> [Text excerpt]:
#####

For the record, my reference solution for Lab 3 took 10 seconds on unix.qatar to read the 42K file, but 8 minutes to read the 172K file! My reference solution for Lab 4 takes under a second to read the 172K file!

Makefiles

The programs we write in this course are small and actually do not justify the use of makefiles. In later courses however they will useful. Simply put, a makefile allows you specify the interdependencies among various files and to recompile your program by only recompiling those files that have changed (or depend on files that have changed) since the last compilation. The make utility compares the executable's last modification date with the modification dates of the .o files that it depends on. Likewise, those .o files modification dates are compared against their respective source files. If any files need to be recompiled, they are and the executable is rebuilt.

The makefile is a dependency tree where each node is dependent on its children. At the root is the executable file that you wish to run. Its children are the object files that it depends on. The children of each object file are the source files it depends on. We'll run through an overview of the compilation process and makefiles and then look at an example, makeDemo.zip, that contains several files that comprise a program along with a makefile that builds the executable.

The files that comprise this project are:

makeDemo.c (contains the main & includes arraylib.h files)
arraylib.c (includes both .h files)
arraylib.h
intlib.c (includes intlib.h)
intlib.h

The direct dependency tree is:



                           /   makeDemo.c
               makeDemo.o
             /             \   arraylib.h

          /

       /                    /  arraylib.c
                          /
 demo  -  -  - arraylib.o - -  arraylib.h
                          \
       \                    \  intlib.h

          \
                           /   intlib.c
             \   intlib.o
                           \   intlib.h

Notice the hierarchy: the executable depends on the object (.o) files. Each object file depends on source (.c, .h) files. Further notice that the only files we include in a source file's dependency list are those source files that are needed to compile that source file. Thus arraylib.o depends on arraylib.c, arraylib.h and intlib.h. intlib.h is included in arraylib.c and thus arraylib.o depends on it.

We execute the commands in Makefile by typing make. make will look first for a file called makefile and then Makefile for the commands to execute in building your executable (you can override this with the -f switch. If you haven't already done so, download the makeDemo.zip file and unzip it. Once you have the makeDemo directory, cd into it and type make. You should see something similar to the following:


$ cd makeDemo
$ make
gcc -Wall -pedantic   -c -o makeDemo.o makeDemo.c
gcc -Wall -pedantic   -c -o arraylib.o arraylib.c
gcc -Wall -pedantic   -c -o intlib.o intlib.c
gcc -Wall -pedantic -o demo makeDemo.o arraylib.o intlib.o -lm
$
$ ./demo
(the program will execute)

In the above excerpt we executed the Makefile by typing make in the same directory as the files. Note that all the .c files were compiled and the executable was built. We now want to demonstrate how the make utility only recompiles those files needed to build the project after one or more source files have been changed.

Let's now edit intlib.h and add a #define, then execute make again. Notice the result is that all the source files except makeDemo.c were recompiled because ultimately all the .o files except makeDemo.o depend on something that was affected by that change. Contrast this with what happens if we change intlib.c.

#####

> [Written tasks]:
A - Print the portion of the makefiles excerpt from "The makefile is" to "both .h files)".
B - Name every file that the makefiles excerpt lists as comprising the makeDemo project.
C - Summarize the makefiles excerpt in two sentences.
The material is separate from the makefiles excerpt.

> [Excerpted data]:
#####

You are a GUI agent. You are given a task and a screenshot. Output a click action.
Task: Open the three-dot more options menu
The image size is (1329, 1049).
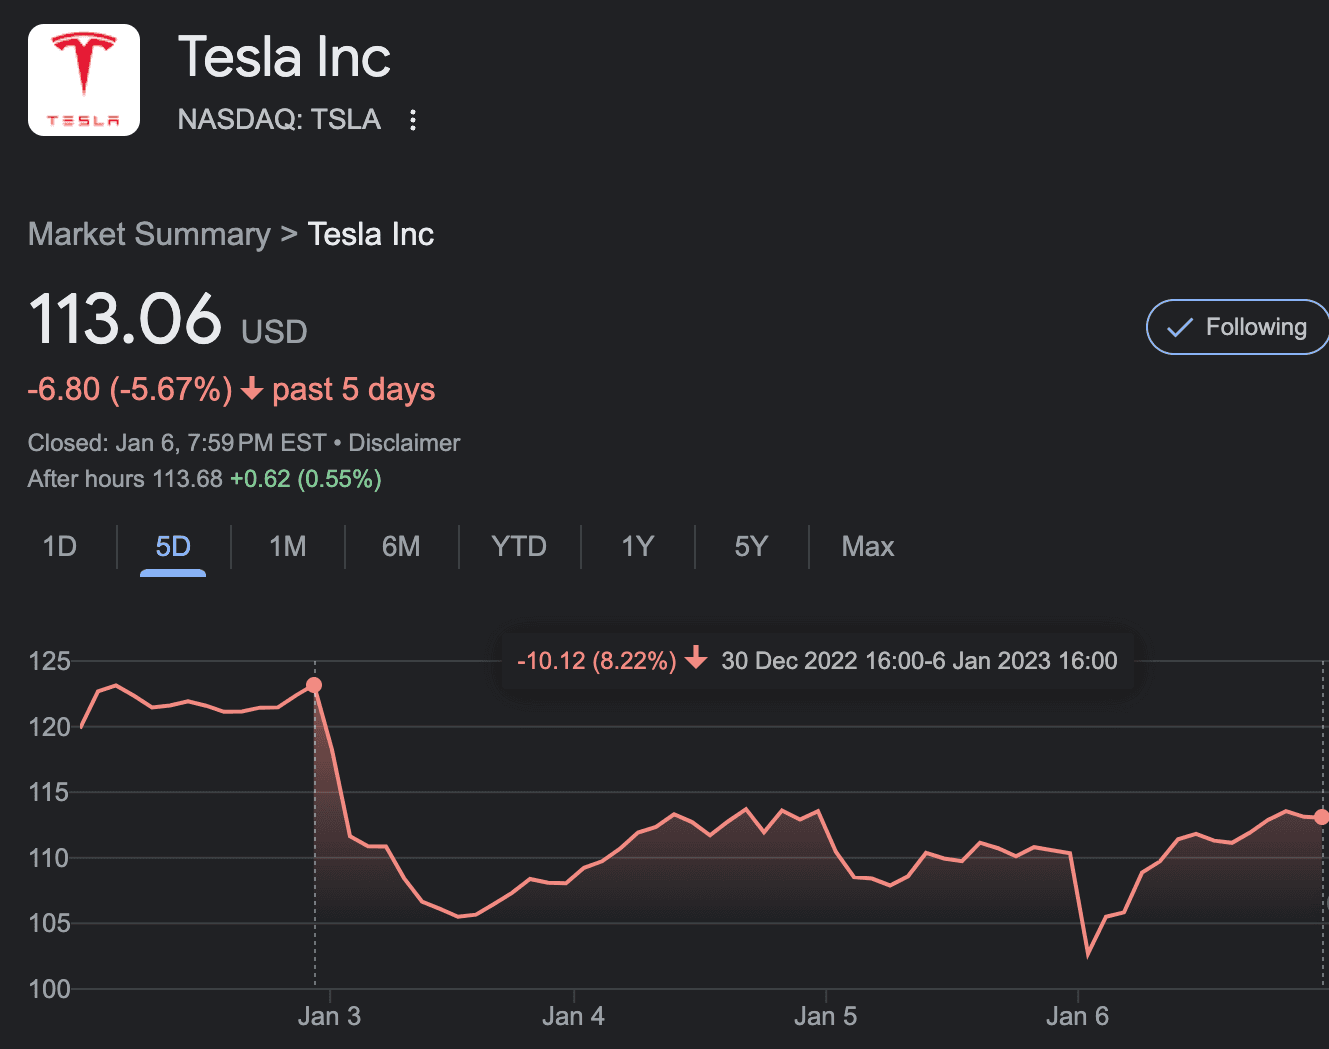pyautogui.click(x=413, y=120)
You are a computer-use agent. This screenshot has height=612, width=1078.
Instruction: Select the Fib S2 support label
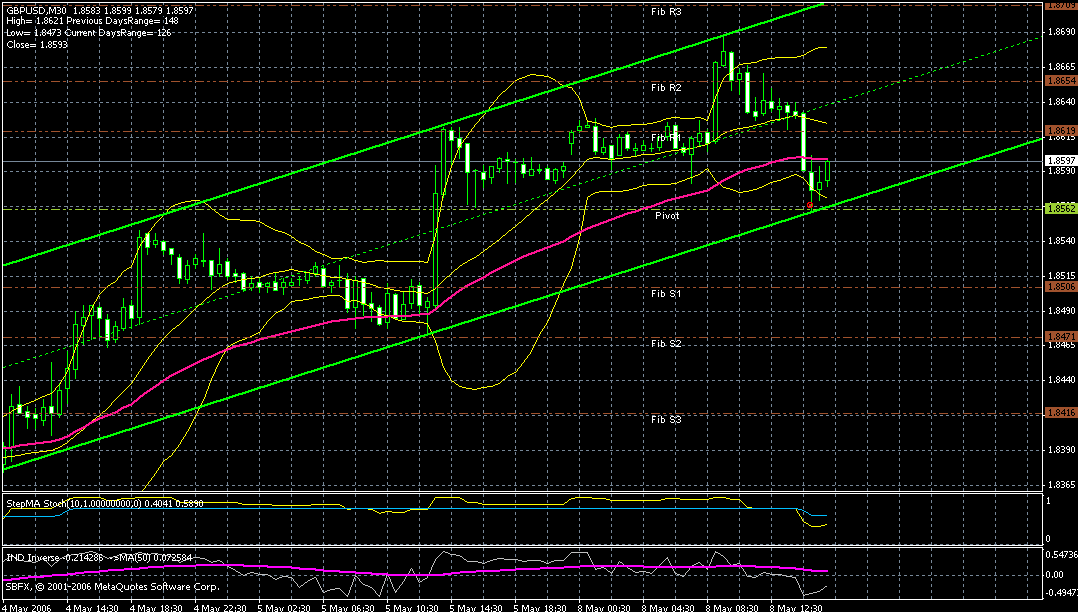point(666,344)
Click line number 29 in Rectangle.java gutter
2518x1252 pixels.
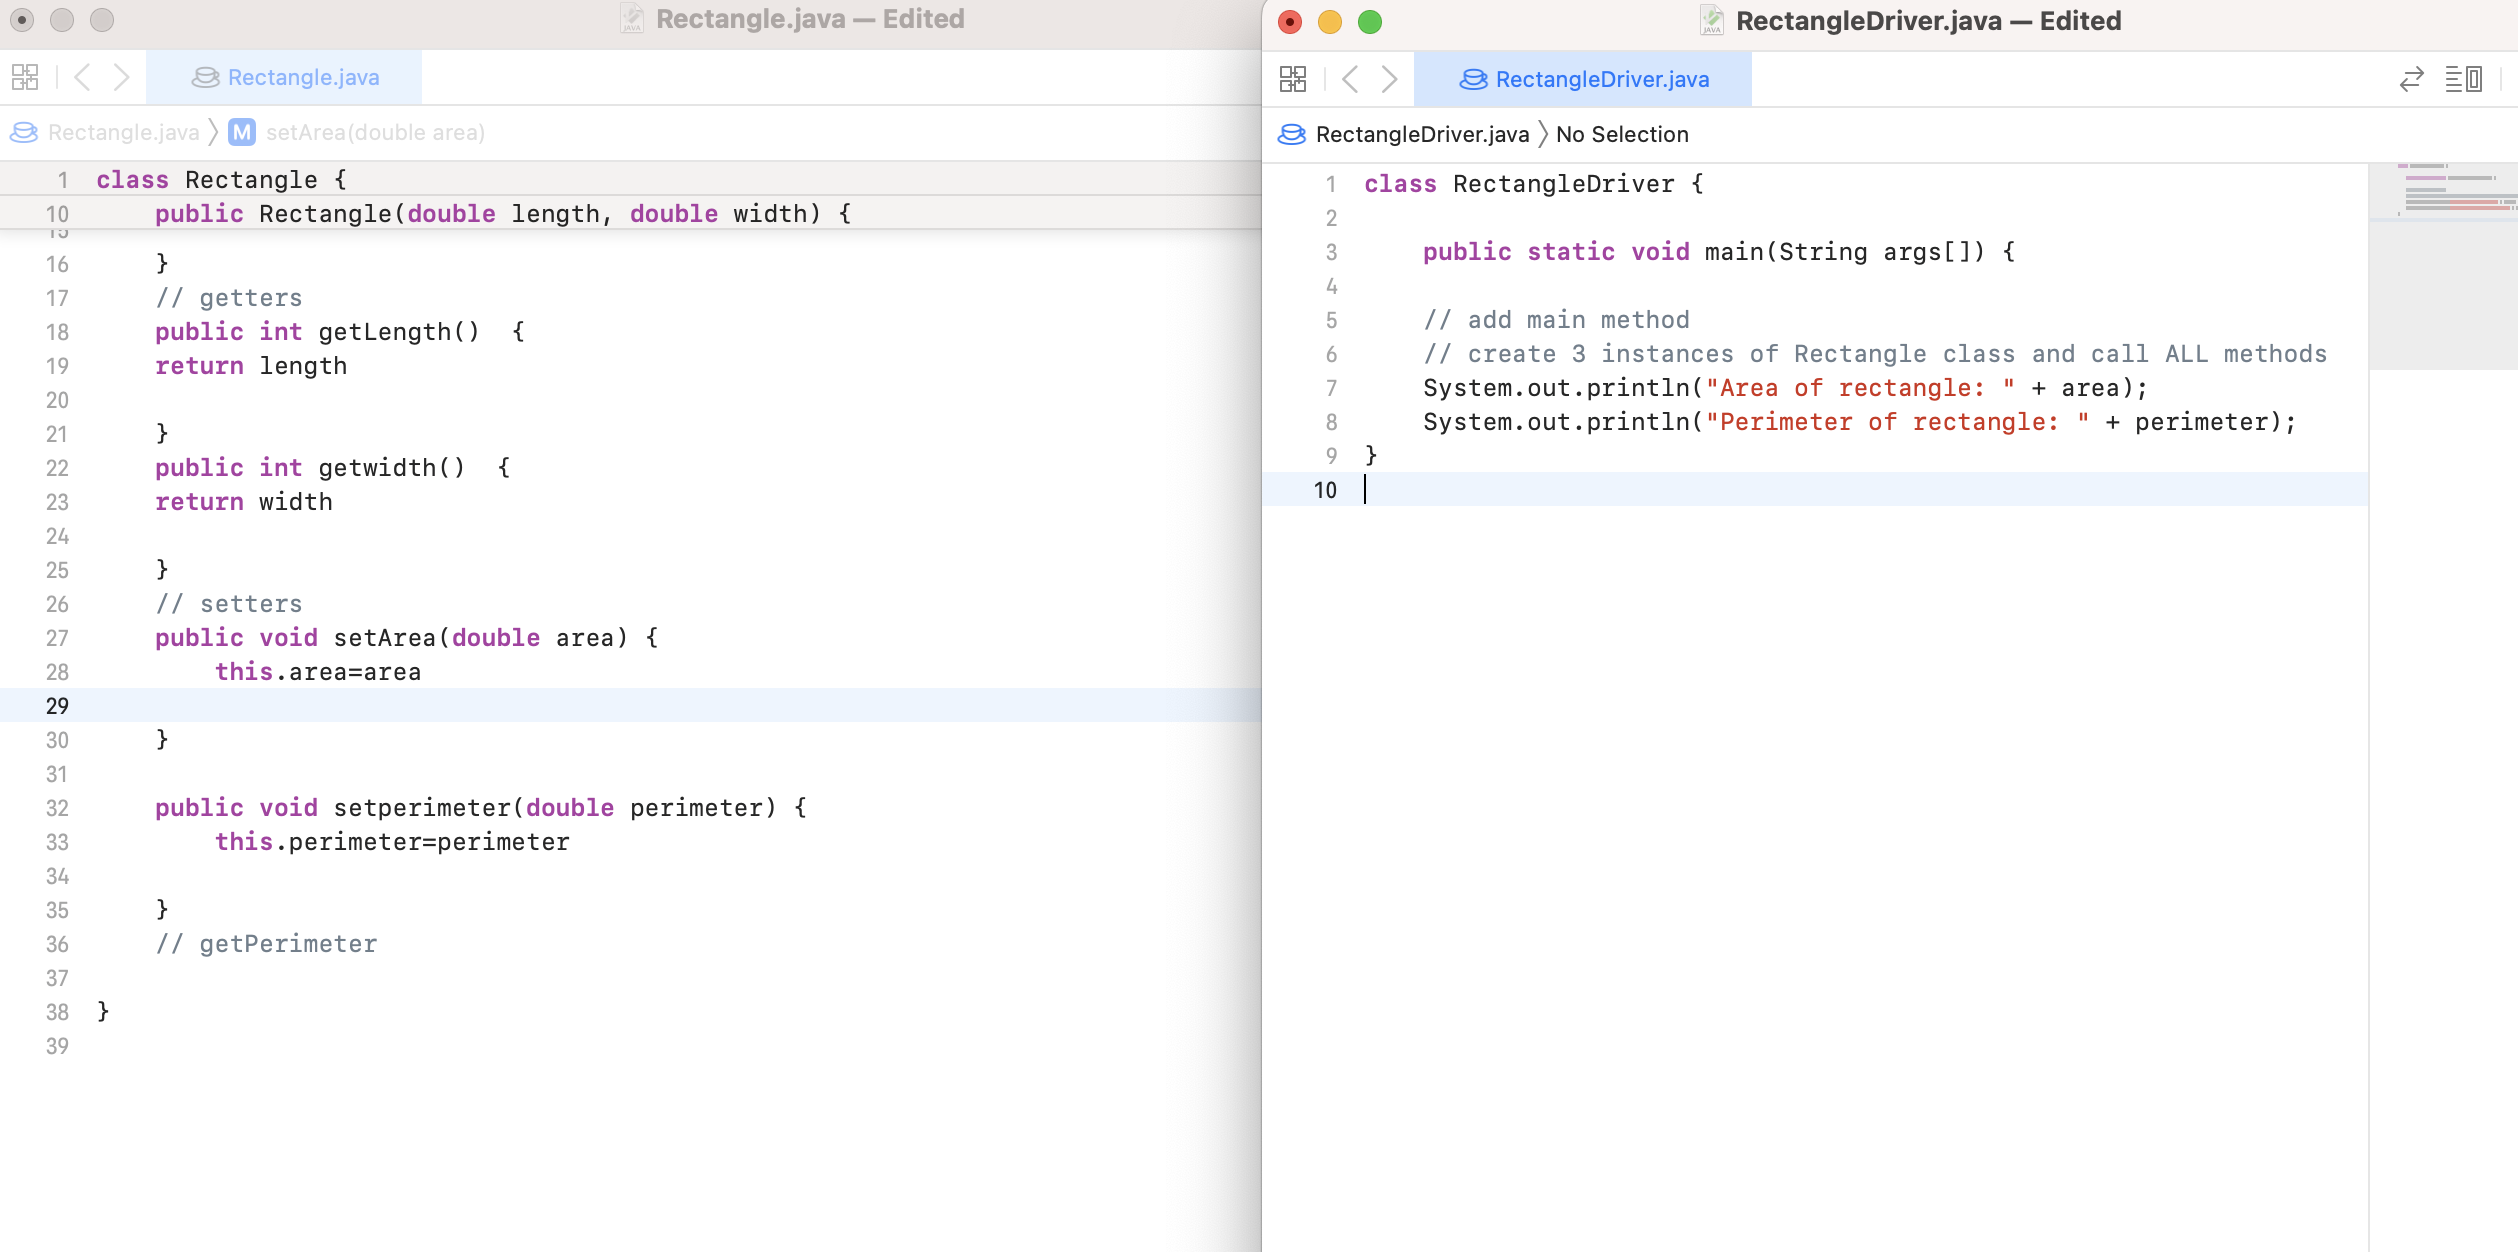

#####

> [Responses for each task]:
A -
The makefile is a dependency tree where each node is dependent on its children. At the root is the executable file that you wish to run. Its children are the object files that it depends on. The children of each object file are the source files it depends on. We'll run through an overview of the compilation process and makefiles and then look at an example, makeDemo.zip, that contains several files that comprise a program along with a makefile that builds the executable.

The files that comprise this project are:

makeDemo.c (contains the main & includes arraylib.h files)
arraylib.c (includes both .h files)

B -
makeDemo.c
arraylib.c
arraylib.h
intlib.c
intlib.h

C - A makefile specifies the interdependencies among files so that only the files that have changed, or that depend on changed files, are recompiled, with the make utility comparing the modification dates of the executable, the object files and the source files. In the makeDemo example, the executable depends on the object files and each object file depends on the source files needed to compile it, so editing intlib.h causes every source file except makeDemo.c to be recompiled.